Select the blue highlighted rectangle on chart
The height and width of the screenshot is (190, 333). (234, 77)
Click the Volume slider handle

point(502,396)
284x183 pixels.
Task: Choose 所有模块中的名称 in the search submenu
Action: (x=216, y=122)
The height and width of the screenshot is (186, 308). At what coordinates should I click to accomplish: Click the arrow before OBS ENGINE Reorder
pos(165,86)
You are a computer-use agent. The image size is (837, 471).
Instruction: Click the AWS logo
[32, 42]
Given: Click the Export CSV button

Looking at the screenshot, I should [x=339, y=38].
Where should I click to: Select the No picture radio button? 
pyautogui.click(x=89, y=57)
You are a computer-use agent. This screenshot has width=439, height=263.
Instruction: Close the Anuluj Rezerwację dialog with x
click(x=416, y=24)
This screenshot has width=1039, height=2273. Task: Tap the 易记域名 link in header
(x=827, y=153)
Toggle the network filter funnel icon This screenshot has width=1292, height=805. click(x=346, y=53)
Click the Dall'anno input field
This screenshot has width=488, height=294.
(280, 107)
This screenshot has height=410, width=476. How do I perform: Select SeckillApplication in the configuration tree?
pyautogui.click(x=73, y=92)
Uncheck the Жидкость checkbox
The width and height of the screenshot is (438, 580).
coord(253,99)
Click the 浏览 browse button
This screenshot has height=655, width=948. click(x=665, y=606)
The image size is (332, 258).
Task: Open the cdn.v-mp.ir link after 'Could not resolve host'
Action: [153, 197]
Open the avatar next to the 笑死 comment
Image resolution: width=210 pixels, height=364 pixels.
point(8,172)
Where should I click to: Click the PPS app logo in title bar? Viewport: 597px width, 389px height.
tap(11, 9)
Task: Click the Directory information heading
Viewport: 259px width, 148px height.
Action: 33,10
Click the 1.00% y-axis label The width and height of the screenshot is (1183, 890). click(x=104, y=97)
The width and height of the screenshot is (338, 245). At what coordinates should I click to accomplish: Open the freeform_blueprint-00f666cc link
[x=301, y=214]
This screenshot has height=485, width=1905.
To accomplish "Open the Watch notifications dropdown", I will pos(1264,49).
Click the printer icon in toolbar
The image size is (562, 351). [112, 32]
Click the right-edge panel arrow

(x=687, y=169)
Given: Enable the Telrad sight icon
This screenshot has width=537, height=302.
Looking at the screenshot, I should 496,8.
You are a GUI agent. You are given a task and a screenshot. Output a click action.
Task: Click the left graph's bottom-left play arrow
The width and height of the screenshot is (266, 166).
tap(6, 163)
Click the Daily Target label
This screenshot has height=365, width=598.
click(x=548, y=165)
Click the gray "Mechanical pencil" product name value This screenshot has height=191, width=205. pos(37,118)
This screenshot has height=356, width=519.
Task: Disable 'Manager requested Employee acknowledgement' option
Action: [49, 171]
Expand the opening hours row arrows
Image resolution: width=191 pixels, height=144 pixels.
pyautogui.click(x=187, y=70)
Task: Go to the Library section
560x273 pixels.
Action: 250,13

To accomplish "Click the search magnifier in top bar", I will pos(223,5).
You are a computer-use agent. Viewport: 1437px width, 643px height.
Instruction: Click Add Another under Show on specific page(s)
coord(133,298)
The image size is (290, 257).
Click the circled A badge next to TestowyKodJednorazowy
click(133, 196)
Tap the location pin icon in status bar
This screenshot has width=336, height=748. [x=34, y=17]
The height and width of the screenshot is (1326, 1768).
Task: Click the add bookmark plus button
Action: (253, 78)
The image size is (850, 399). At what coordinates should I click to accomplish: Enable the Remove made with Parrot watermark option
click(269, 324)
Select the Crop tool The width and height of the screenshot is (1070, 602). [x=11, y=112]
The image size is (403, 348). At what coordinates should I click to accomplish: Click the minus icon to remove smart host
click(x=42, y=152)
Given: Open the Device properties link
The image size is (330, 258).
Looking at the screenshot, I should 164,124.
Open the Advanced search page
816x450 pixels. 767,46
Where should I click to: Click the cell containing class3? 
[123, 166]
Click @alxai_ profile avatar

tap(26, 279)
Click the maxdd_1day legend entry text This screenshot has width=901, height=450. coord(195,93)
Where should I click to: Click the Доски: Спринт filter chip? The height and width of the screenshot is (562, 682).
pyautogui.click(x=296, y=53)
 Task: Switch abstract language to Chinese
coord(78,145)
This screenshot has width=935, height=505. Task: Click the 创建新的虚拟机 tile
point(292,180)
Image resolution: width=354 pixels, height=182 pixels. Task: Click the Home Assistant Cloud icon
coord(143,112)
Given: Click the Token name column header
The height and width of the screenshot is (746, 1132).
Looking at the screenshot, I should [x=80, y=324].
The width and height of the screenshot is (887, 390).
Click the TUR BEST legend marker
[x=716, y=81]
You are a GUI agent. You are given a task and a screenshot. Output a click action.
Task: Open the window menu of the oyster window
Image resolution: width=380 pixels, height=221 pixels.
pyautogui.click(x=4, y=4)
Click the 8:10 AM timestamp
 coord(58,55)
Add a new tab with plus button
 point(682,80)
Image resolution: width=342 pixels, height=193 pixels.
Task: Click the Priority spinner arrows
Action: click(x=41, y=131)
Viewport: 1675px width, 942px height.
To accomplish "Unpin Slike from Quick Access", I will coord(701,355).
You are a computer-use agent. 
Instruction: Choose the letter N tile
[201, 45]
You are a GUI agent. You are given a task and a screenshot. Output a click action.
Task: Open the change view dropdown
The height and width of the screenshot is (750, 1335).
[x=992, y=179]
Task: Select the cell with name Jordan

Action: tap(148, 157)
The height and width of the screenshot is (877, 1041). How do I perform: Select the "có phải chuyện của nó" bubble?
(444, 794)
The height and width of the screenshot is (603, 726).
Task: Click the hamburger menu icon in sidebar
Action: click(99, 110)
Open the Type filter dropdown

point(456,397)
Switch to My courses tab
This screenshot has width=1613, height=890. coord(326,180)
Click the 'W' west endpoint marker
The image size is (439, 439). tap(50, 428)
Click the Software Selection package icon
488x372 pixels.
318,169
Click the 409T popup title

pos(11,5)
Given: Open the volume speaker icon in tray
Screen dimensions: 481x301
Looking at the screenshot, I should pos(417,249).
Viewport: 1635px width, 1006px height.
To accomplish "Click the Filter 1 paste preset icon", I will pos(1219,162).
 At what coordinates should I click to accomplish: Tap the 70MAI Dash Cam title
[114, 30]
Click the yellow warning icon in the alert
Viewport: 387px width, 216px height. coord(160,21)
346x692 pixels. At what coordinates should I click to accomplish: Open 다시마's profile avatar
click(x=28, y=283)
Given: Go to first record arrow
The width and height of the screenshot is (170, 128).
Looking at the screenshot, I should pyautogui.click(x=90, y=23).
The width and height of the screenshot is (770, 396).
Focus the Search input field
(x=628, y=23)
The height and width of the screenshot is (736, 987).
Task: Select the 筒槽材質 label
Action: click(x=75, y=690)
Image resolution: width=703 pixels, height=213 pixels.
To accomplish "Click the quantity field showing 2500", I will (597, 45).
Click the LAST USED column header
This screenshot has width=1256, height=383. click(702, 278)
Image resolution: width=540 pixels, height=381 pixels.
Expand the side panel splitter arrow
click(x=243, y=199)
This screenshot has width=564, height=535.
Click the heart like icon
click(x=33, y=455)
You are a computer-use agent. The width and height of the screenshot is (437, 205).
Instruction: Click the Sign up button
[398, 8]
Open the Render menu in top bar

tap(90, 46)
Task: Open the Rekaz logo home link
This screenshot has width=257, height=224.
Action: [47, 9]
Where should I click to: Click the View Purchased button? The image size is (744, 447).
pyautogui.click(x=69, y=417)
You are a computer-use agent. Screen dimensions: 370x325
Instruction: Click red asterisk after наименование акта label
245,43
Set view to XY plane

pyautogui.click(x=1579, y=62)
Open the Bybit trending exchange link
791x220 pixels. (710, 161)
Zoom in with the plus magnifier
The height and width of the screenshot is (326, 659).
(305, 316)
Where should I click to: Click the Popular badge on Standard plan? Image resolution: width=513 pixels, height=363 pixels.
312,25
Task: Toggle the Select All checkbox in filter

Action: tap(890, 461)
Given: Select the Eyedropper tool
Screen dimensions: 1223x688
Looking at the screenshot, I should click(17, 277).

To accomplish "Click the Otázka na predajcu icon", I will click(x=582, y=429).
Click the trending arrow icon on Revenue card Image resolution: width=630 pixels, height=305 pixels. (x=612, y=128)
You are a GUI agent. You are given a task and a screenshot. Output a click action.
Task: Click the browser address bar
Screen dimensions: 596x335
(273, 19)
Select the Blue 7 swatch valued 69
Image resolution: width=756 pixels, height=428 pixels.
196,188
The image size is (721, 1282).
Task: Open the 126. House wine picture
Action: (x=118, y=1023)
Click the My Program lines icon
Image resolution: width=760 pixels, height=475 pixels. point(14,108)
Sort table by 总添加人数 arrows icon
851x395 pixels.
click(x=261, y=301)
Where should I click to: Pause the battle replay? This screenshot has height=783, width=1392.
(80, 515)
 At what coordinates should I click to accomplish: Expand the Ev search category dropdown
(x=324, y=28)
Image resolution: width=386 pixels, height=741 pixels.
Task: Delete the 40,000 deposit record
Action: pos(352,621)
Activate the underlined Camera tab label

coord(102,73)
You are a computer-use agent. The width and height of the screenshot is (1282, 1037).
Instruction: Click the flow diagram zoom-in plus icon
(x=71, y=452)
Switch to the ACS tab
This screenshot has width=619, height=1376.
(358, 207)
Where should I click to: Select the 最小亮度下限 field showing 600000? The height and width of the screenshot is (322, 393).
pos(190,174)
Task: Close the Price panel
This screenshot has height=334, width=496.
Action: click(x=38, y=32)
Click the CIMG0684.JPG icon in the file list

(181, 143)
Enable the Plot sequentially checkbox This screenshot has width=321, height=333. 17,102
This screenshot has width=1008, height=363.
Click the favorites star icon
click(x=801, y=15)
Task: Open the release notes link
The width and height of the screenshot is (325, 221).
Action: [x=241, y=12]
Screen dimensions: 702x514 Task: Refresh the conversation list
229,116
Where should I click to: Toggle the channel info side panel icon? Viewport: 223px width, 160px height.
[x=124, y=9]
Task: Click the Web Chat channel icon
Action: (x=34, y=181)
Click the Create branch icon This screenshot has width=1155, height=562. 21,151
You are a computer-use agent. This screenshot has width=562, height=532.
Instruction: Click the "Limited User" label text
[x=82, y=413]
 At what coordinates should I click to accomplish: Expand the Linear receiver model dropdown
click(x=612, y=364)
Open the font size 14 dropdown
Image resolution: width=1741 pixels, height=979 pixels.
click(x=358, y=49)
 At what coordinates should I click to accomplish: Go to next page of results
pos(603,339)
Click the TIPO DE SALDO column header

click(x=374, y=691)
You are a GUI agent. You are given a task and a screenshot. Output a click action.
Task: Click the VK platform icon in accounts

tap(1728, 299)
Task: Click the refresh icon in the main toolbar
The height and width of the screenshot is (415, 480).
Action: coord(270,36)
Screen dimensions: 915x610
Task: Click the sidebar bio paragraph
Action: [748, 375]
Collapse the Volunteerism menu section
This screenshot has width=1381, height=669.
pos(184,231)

======

BRIEF. Rewrite everything from the line containing "Where should I click to: Click the Доски: Спринт" down to the line containing "coord(143,112)", swapping "Task" for "Goal" and leaving all else unchanged.

CORRECT RESULT.
Where should I click to: Click the Доски: Спринт filter chip? The height and width of the screenshot is (562, 682).
pyautogui.click(x=296, y=53)
 Goal: Switch abstract language to Chinese
coord(78,145)
This screenshot has width=935, height=505. Goal: Click the 创建新的虚拟机 tile
point(292,180)
Image resolution: width=354 pixels, height=182 pixels. Goal: Click the Home Assistant Cloud icon
coord(143,112)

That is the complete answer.